## Tarefa
No trecho abaixo sobre a Jornada de Gestão Hospitalar, liste as profissões que Cesar Viana nomeia ao dizer o que é preciso dentro do hospital.

No último sábado, 3 de dezembro, o Instituto de Ensino Superior da Associação Paulista de Medicina (IESAPM) realizou a primeira edição da Jornada de Gestão Hospitalar. O evento foi um grande sucesso e ocorreu no formato híbrido, reunindo participantes no auditório da APM e pela plataforma Zoom, contando com mais de 230 inscritos.
De acordo com o gerente comercial do Instituto, Cesar Viana, a Associação tem uma grande influência no que se entende por gestão hospitalar. “A APM sempre foi fiel aos médicos, defendendo a classe. Hoje, ela está com uma nova visão, abrindo as portas para a educação continuada, não só aos médicos, mas ao público geral e à formação multidisciplinar. Dentro do hospital, precisamos do enfermeiro, do gestor, do fisioterapeuta, do radiologista, assim como as diversas profissões que exercem as funções dentro de uma comunidade hospitalar.”
Quem deu início às apresentações do dia foi o coordenador e professor da graduação do IESAPM, João Luiz de Souza Lima. Conforme relembrou, o curso que deu origem à graduação do Instituto é focado em gestão hospitalar e havia sido solicitado por uma série de médicos, que detectaram haver falha de gestão nas organizações de Saúde. Sendo assim, foi proposto ao Ministério da Educação o curso em questão, que tem o total de 2.160 horas e disciplinas eletivas focadas nas áreas de gestão e finanças – pois as maiores adversidades nos hospitais brasileiros estão diretamente relacionadas à má gestão das finanças.
Dentre os diferenciais, está a ideia proposta na Lei de Diretrizes de Bases da Educação, que corresponde ao curso superior colocar o acadêmico no mercado de trabalho o mais rápido possível. Por isso, o IESAPM criou algumas certificações intermediárias, que são obtidas no decorrer da formação, por exemplo no final do terceiro semestre, em que o aluno sai com uma certificação em viabilidade econômica hospitalar, tendo em vista a carga de finanças, contabilidade, economia e métodos quantitativos que ele terá.

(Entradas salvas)
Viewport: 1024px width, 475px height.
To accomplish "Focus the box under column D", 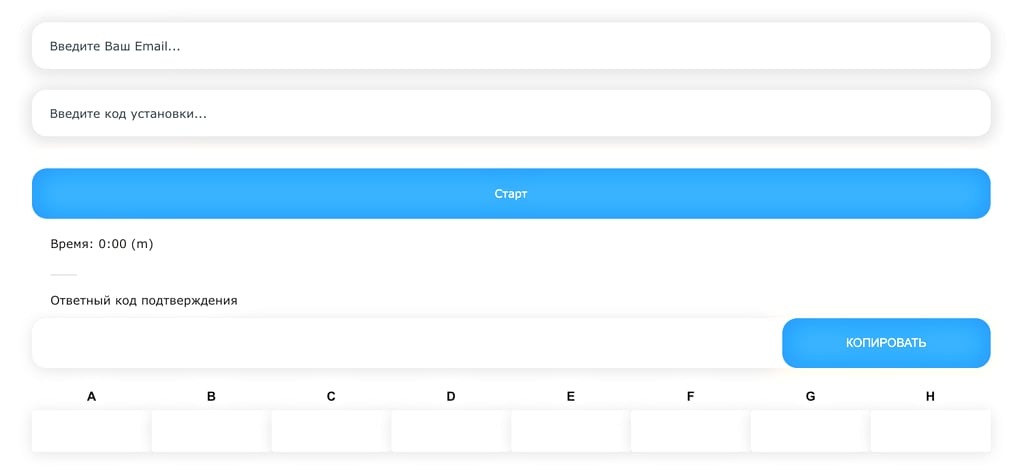I will tap(451, 431).
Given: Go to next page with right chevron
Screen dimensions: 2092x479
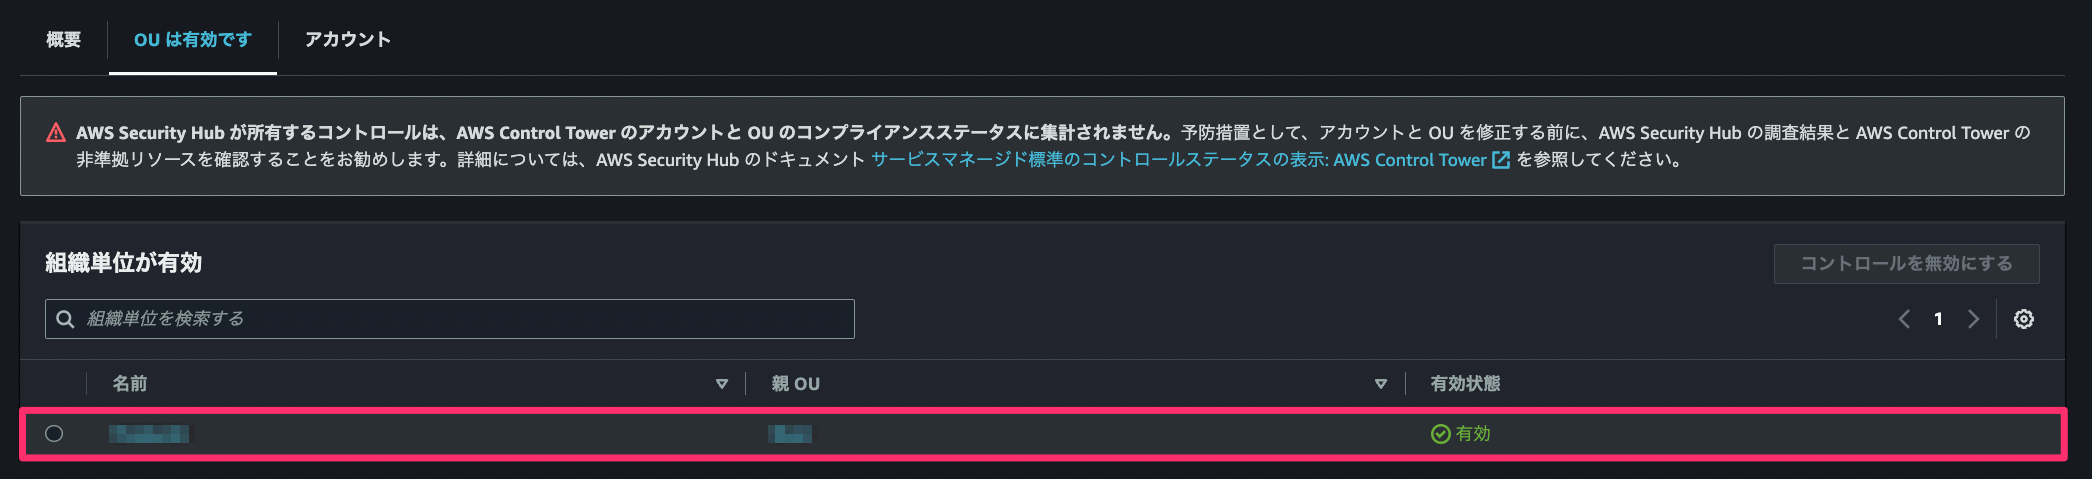Looking at the screenshot, I should [x=1973, y=319].
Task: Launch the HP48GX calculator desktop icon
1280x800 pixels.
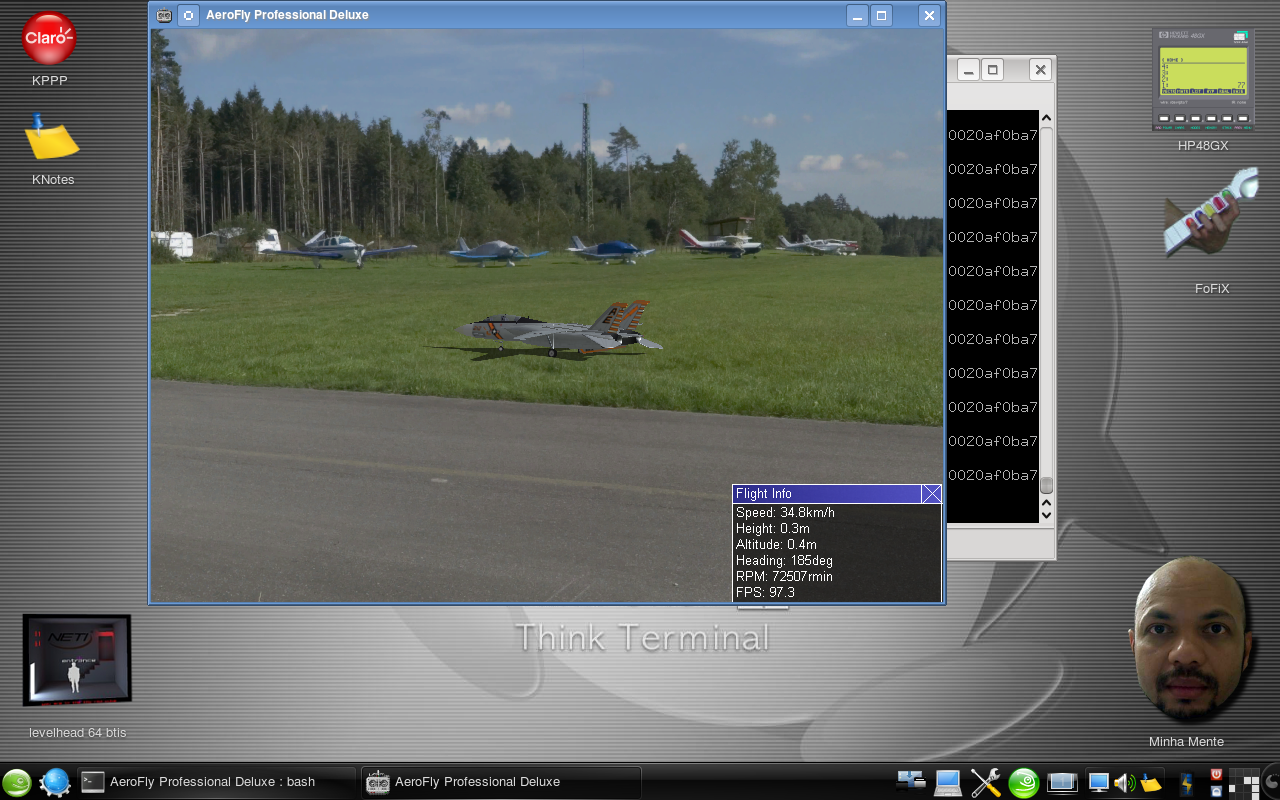Action: coord(1202,80)
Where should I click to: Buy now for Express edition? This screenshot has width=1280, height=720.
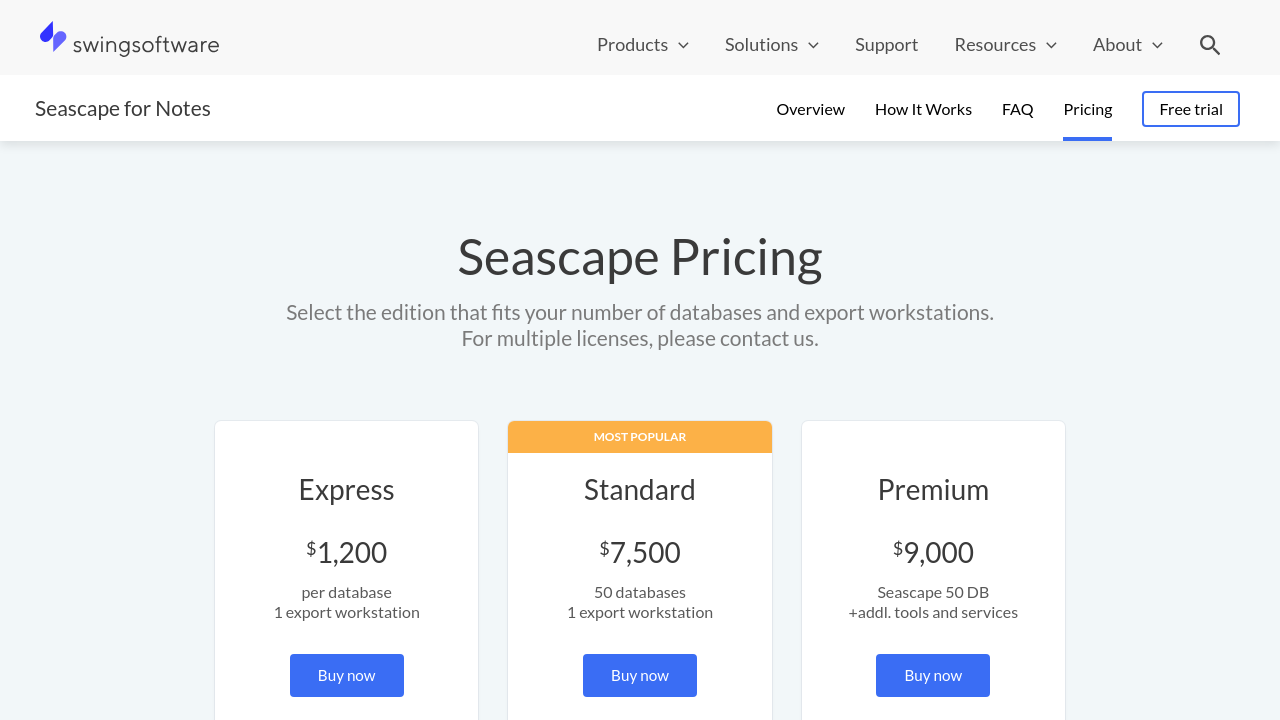pyautogui.click(x=346, y=675)
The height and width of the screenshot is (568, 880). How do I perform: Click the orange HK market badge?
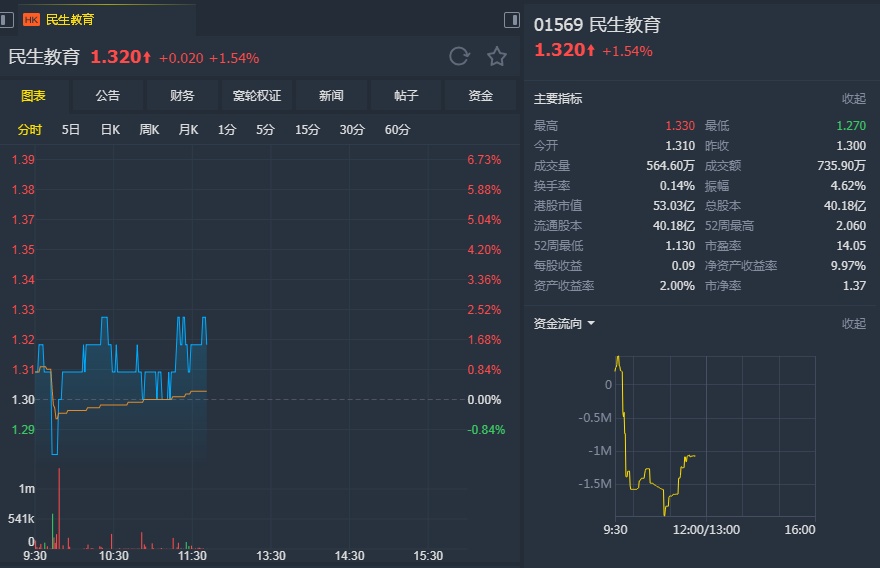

## Resposta da tarefa
Enfermeiro, gestor, fisioterapeuta e radiologista.